Zuletzt aktualisiert: . Inhalte werden regelmäßig auf den aktuellen Stand der Medizin geprüft.

Was ist die pAVK?

Bei der peripheren arteriellen Verschlusskrankheit (pAVK) führen Ablagerungen in den Schlagadern – meist im Becken oder in den Beinen – zu einer Verengung oder einem Verschluss. Die Muskulatur erhält dadurch unter Belastung nicht mehr genug Sauerstoff. Die Folge sind Schmerzen beim Gehen, kalte Füße, schlecht heilende Wunden – und ein deutlich erhöhtes Risiko für Herzinfarkt und Schlaganfall.

Die vier Stadien nach Fontaine

  1. Stadium I – Gefäßveränderungen, aber noch keine Beschwerden.
  2. Stadium II – Schmerzen beim Gehen (Claudicatio intermittens). Untergliedert in IIa (Gehstrecke > 200 m) und IIb (< 200 m).
  3. Stadium III – Schmerzen schon in Ruhe, oft nachts im Liegen.
  4. Stadium IV – Gewebeschäden, schlecht heilende Wunden, im Extremfall Gangrän.
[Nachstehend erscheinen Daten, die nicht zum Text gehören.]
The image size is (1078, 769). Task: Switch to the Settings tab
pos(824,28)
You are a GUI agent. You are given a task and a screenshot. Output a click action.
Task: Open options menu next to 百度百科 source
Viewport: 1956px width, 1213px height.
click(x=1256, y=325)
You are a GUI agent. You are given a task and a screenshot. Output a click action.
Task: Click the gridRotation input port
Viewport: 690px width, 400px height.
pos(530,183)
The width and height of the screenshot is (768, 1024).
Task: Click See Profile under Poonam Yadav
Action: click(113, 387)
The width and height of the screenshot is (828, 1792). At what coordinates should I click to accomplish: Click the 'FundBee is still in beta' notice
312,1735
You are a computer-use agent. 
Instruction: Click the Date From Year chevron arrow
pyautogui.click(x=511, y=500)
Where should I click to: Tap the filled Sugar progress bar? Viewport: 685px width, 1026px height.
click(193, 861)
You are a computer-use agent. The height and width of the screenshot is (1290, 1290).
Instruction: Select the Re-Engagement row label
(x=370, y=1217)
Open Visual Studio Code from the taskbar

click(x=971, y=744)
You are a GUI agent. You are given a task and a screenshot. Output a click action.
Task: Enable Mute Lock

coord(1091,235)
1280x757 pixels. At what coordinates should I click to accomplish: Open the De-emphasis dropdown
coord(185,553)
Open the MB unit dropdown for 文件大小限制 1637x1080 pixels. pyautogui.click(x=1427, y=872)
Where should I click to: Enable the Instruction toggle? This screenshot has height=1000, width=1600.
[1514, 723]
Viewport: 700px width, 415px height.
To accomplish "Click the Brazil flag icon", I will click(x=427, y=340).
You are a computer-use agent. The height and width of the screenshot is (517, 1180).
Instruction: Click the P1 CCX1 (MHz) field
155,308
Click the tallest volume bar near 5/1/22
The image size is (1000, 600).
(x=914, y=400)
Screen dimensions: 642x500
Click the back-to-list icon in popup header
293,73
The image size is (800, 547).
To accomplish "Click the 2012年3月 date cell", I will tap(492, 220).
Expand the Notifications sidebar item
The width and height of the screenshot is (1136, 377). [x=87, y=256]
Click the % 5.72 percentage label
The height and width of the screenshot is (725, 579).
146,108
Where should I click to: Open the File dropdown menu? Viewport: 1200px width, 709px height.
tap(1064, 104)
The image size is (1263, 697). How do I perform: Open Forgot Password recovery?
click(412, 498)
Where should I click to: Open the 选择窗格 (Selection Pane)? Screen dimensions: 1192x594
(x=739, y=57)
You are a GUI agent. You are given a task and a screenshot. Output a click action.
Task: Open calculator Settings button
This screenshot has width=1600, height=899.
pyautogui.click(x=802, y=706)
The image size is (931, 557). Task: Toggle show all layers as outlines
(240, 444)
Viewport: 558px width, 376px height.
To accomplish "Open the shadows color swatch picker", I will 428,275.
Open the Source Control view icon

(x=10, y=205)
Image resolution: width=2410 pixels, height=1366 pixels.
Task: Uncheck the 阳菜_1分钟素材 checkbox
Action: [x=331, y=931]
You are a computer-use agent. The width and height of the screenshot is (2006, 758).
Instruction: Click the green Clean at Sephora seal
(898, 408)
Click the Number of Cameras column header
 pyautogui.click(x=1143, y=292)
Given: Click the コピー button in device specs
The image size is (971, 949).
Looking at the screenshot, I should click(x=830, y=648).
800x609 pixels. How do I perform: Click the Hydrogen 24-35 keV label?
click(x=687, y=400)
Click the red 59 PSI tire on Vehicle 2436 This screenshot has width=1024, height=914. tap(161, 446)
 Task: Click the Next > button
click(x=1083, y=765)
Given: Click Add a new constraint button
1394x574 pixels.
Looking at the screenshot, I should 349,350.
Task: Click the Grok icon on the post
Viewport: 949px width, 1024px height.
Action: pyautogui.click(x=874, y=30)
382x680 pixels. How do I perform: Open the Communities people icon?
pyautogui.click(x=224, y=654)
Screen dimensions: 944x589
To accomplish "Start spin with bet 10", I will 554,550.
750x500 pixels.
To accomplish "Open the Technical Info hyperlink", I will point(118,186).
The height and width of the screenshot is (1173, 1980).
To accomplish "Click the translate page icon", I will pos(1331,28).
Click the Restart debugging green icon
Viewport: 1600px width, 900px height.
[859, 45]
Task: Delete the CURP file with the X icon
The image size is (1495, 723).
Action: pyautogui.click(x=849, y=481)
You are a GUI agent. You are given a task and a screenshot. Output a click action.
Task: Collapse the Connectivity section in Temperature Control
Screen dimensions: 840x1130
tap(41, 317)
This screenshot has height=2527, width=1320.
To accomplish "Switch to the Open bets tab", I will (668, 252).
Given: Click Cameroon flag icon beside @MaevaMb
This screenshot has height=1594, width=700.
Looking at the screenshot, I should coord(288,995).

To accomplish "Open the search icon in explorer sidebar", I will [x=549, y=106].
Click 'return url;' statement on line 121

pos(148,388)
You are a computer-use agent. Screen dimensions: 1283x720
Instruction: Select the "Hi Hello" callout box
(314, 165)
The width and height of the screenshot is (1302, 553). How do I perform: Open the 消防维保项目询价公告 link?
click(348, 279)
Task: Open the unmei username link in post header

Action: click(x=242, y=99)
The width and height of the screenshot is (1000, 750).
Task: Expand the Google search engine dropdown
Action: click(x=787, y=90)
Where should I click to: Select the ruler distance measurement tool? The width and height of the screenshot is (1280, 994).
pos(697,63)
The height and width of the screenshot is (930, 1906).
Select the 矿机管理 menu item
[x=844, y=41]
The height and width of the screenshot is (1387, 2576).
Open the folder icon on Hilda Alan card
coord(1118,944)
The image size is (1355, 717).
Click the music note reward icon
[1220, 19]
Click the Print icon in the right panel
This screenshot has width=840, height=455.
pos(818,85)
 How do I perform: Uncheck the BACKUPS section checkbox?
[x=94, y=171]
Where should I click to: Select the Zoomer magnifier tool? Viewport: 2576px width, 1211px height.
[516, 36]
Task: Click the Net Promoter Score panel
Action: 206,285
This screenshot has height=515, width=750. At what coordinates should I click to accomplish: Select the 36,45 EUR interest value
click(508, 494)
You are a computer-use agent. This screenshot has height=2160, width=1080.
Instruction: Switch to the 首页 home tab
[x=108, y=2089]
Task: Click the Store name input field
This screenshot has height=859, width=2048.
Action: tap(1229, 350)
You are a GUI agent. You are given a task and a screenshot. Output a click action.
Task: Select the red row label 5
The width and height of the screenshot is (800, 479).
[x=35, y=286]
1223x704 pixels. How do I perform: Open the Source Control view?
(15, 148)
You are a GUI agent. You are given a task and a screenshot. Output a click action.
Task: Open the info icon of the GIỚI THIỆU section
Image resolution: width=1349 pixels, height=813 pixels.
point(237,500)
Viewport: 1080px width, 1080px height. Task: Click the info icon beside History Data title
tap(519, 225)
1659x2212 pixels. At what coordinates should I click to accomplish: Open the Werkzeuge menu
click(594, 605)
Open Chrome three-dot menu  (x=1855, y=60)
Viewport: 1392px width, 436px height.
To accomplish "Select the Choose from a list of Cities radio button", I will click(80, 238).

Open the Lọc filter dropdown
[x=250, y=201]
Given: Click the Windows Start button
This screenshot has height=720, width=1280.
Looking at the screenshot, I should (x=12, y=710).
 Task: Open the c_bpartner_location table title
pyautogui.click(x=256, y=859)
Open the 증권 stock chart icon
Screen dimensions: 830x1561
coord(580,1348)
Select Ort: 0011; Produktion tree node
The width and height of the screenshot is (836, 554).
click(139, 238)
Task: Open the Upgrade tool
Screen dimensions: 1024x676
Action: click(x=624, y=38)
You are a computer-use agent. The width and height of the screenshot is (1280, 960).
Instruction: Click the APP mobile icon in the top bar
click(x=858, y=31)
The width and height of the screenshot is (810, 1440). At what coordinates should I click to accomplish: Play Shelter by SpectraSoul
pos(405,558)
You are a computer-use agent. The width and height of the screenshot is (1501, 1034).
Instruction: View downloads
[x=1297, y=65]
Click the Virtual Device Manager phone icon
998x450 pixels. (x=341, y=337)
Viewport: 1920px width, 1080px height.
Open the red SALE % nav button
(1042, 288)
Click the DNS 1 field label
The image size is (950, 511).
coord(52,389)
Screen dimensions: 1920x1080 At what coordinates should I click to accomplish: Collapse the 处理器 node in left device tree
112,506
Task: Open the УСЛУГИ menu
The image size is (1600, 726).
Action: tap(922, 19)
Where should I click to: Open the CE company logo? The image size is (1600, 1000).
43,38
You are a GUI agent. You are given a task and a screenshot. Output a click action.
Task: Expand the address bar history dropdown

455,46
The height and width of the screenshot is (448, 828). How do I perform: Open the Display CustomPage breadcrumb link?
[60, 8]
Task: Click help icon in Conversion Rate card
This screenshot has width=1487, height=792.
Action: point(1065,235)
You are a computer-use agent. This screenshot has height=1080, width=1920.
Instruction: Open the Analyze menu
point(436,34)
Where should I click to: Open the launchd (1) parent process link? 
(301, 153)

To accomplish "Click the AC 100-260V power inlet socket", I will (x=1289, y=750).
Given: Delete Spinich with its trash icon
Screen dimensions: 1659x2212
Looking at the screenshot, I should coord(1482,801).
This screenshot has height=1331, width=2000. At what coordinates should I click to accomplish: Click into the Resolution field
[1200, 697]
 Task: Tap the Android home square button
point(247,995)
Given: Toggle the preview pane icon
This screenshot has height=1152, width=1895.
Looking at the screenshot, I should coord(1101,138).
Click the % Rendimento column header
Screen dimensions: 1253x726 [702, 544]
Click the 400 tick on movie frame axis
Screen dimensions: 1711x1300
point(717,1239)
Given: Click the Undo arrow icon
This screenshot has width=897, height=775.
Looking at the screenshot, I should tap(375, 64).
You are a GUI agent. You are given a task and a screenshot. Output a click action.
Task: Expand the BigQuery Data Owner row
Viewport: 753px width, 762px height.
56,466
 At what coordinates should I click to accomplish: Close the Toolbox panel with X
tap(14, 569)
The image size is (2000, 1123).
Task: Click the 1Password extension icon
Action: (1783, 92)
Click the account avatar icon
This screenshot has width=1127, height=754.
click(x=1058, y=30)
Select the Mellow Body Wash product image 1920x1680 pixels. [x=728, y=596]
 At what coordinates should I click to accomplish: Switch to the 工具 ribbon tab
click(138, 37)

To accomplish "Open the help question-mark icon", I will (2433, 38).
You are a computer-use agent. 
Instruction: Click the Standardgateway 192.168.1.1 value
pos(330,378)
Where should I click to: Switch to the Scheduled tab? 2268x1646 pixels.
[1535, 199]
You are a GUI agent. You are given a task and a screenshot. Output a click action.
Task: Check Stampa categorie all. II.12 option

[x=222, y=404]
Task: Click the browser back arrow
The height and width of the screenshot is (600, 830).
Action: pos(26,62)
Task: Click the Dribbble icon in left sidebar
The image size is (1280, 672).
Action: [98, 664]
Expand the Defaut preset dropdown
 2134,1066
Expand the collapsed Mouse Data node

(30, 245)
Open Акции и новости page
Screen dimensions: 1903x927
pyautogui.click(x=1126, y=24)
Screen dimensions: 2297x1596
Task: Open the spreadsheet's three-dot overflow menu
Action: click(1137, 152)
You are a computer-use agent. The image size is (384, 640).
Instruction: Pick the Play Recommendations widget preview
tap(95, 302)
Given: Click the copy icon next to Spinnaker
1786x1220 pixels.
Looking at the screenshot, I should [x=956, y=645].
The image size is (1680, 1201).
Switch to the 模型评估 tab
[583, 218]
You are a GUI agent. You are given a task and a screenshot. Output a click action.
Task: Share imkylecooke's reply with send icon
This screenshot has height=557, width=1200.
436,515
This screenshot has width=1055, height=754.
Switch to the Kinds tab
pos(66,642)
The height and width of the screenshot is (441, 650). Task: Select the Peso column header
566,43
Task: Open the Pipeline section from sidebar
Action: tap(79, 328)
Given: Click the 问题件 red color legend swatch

Diagnostik – vom Pulsstatus zur Bildgebung

  • Anamnese mit Risikoprofil (Rauchen, Diabetes, Hypertonie, Cholesterin, Familienanamnese)
  • Pulsstatus an beiden Beinen
  • Knöchel-Arm-Index (ABI) als objektives Maß der Durchblutung
  • Farbcodierte Duplex-Sonographie der Becken- und Beinarterien
  • Bei Bedarf: Belastungstest, CT- oder MR-Angiographie

Therapie – konservativ, interventionell, operativ

Die pAVK ist eine chronische Erkrankung – aber kein Schicksal. Strukturiertes Gehtraining, eine konsequente Behandlung der Risikofaktoren und eine gefäßgesunde Ernährung sind die Grundlage jeder Therapie. In fortgeschrittenen Stadien kommen interventionelle Verfahren (Ballondilatation, Stent) oder operative Verfahren (Bypass, Endarteriektomie) zum Einsatz – diese erfolgen in spezialisierten gefäßchirurgischen Zentren, mit denen wir eng kooperieren. Wir koordinieren Diagnostik, Indikation und Nachsorge in unserer Praxis.

Nachsorge nach Bypass, Stent oder PTA

Nach einer Gefäßintervention oder einem Bypass ist eine strukturierte Nachsorge entscheidend, um Re-Verschlüsse früh zu erkennen. Wir bieten regelmäßige Ultraschall-Verlaufskontrollen und die Begleitung Ihrer medikamentösen Therapie.

FAQ

Häufig gestellte Fragen

Warum nennt man die pAVK „Schaufensterkrankheit"?
Weil viele Betroffene unterwegs immer wieder stehen bleiben müssen, um den Wadenschmerz abklingen zu lassen – und sich dabei Schaufenster ansehen. Medizinisch heißt das Stadium der schmerzhaften Gehstrecke „Claudicatio intermittens".
Welche Untersuchungen gehören zur pAVK-Diagnostik?
Anamnese, körperliche Untersuchung, Pulsstatus, der Knöchel-Arm-Index (ABI), die farbcodierte Duplex-Sonographie der Becken- und Beinarterien und im Bedarfsfall weiterführende Bildgebung (CT-/MR-Angiographie).
Was ist der ABI?
Der Ankle-Brachial-Index (Knöchel-Arm-Index) vergleicht den Blutdruck am Knöchel mit dem am Oberarm. Werte unter 0,9 sind ein Hinweis auf eine relevante arterielle Durchblutungsstörung.
Was kann ich selbst gegen pAVK tun?
Sehr viel. Strukturiertes Gehtraining, konsequenter Rauchstopp, Blutdruck-, Blutzucker- und Cholesterineinstellung sowie eine gefäßgesunde Ernährung verbessern Beschwerden und Prognose deutlich.